■ The request: Rewrite the material below so that "text area" becomes "input field" wherever it occurs, with everything else left as it is. Leave the pictures out of your answer.
====== The input ======
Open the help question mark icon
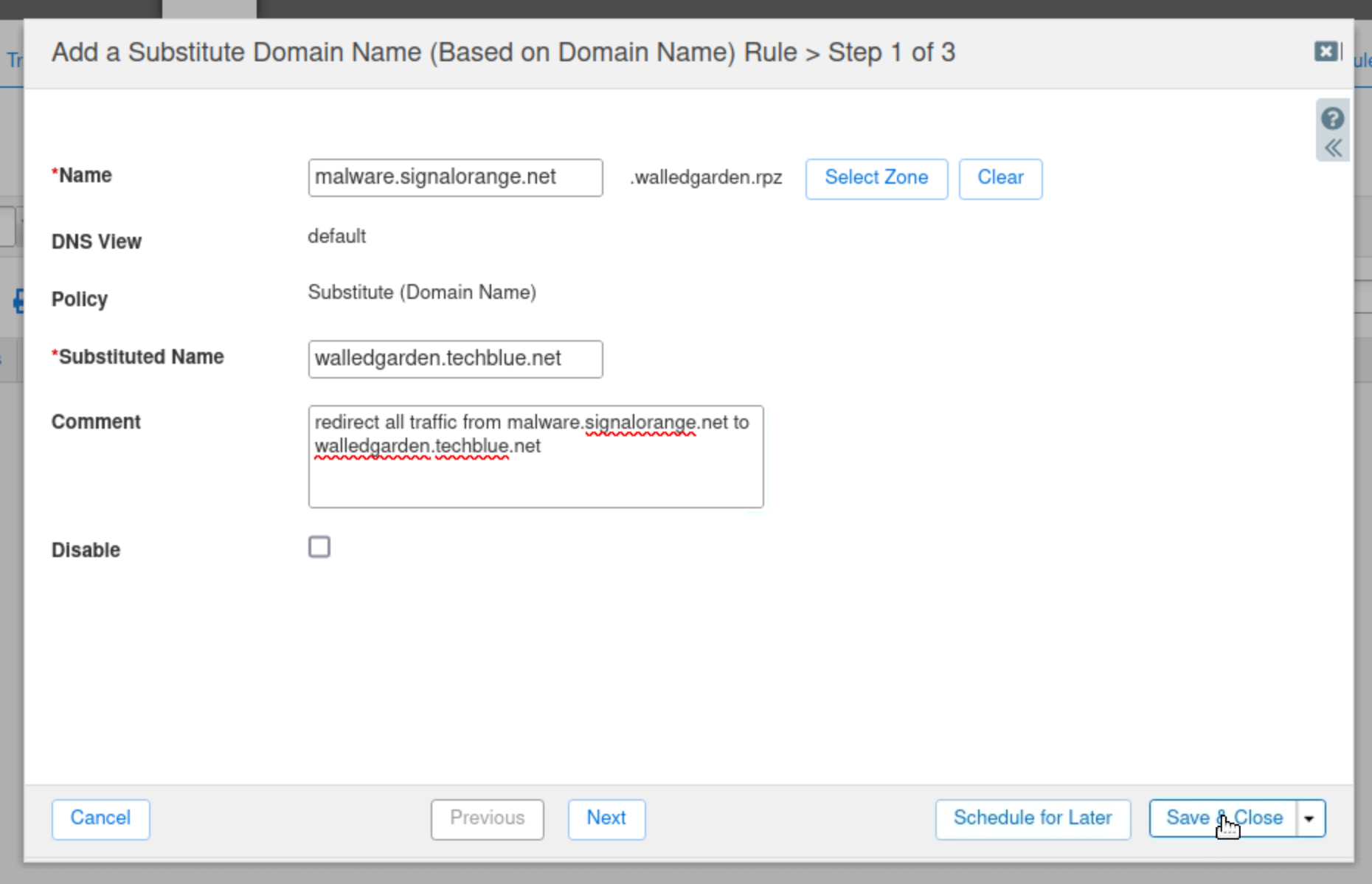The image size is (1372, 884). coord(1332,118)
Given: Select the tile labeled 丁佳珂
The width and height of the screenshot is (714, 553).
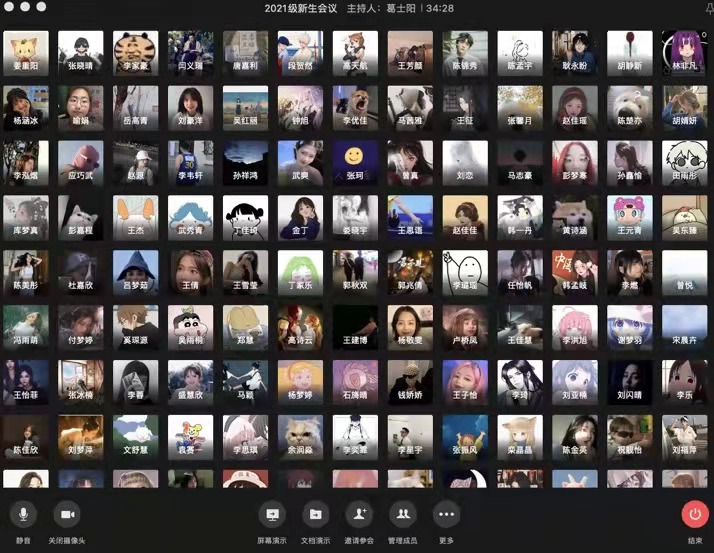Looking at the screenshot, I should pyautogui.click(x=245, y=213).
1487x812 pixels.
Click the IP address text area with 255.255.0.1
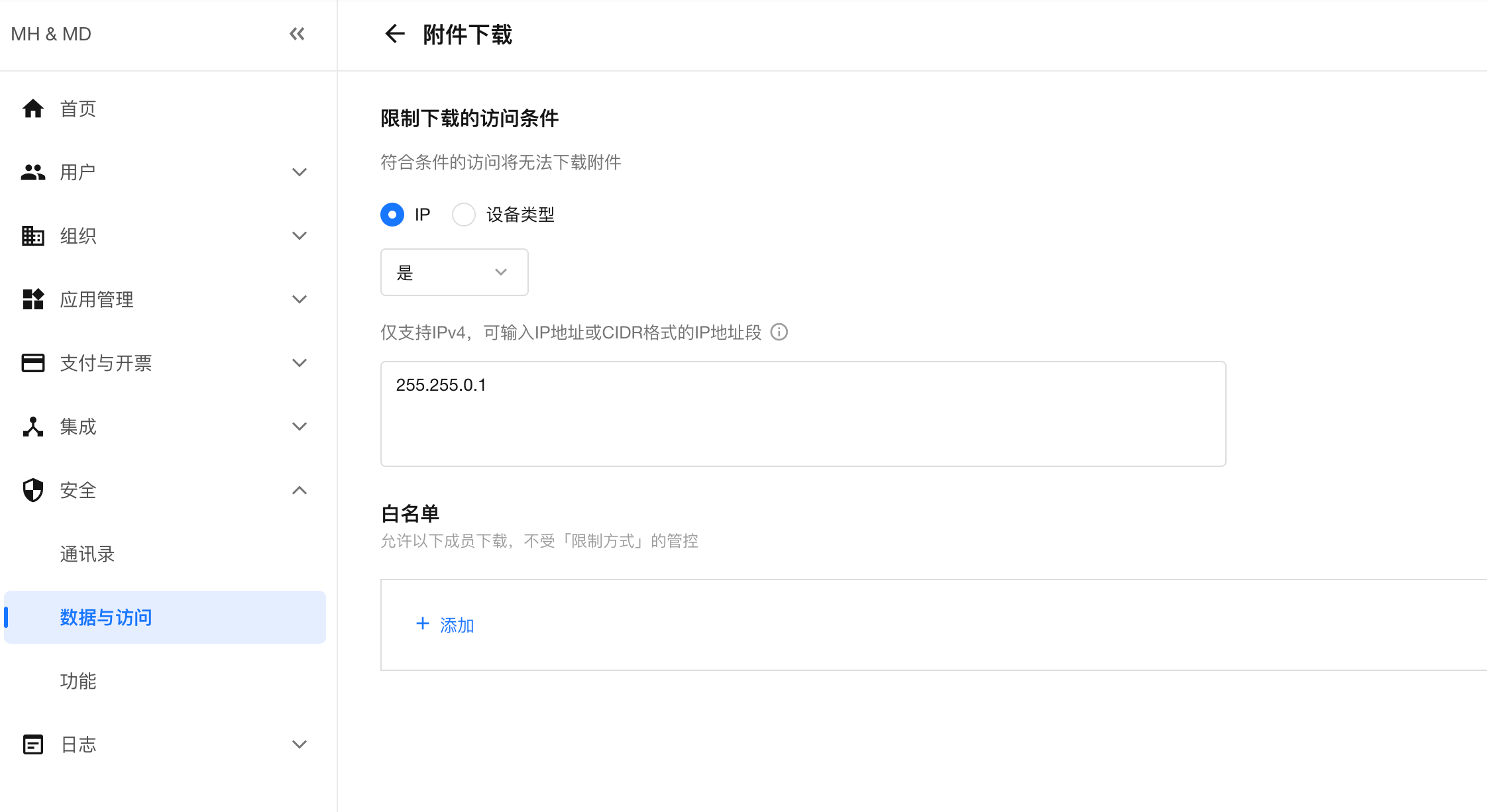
======
■ Task response:
Open the help question mark icon
The image size is (1372, 884). coord(1332,118)
Given: Select the tile labeled 丁佳珂
The width and height of the screenshot is (714, 553).
Looking at the screenshot, I should pyautogui.click(x=245, y=213).
1487x812 pixels.
Click the IP address input field with 255.255.0.1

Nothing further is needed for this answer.